>> begin Page text

As far as my personal interpretation goes, I saw The Glow in part as a meditation on loneliness and trying to belong: As Brook bemoans being the only one of her kind, the nurse reminds her that everyone feels that way. On a wider scale Brook feels like a timeless figure from mythology who could slot into the Arthurian legends, and when she meets a failed academic (Akinade) in the 1970s, he's found multiple references to the mystery woman in art and literature over the centuries, and sees the different ways she's depicted as a mirror of the times†.


So a further interpretation could be of Brook as a symbol and barometer of the nation, and The Glow as a look at when an abstract symbol has to navigate reality - one thing the play isn't short of is opportunities for discussion and interpretation‡. Richard, who often gets annoyed when shows get too surreal, also really liked The Glow: Regardless of the amount I've written about it it's surely best seen knowing as little about it as possible, so writer, cast and creatives can screw with your mind and expectations as much as they clearly relish doing.

>> end Page text
>> begin Dataset section

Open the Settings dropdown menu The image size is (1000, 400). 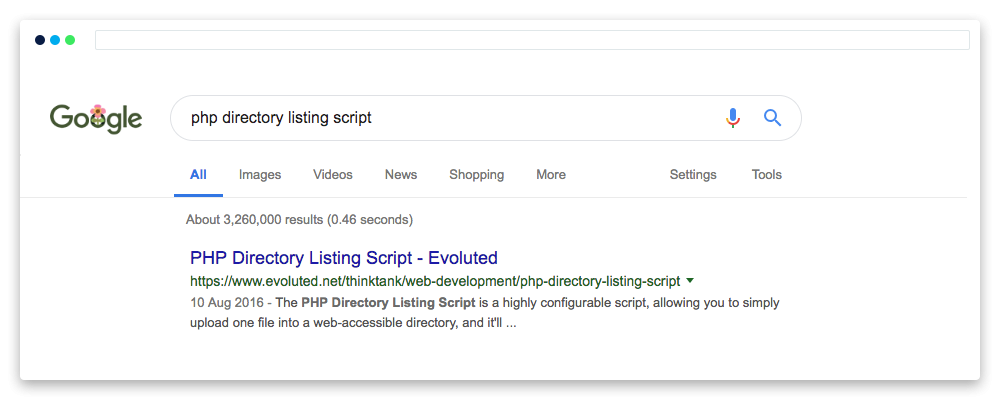coord(693,175)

>> end Dataset section

What you should do
According to the review of The Glow, in which decade does Brook meet the failed academic Akinade?

Output
The 1970s.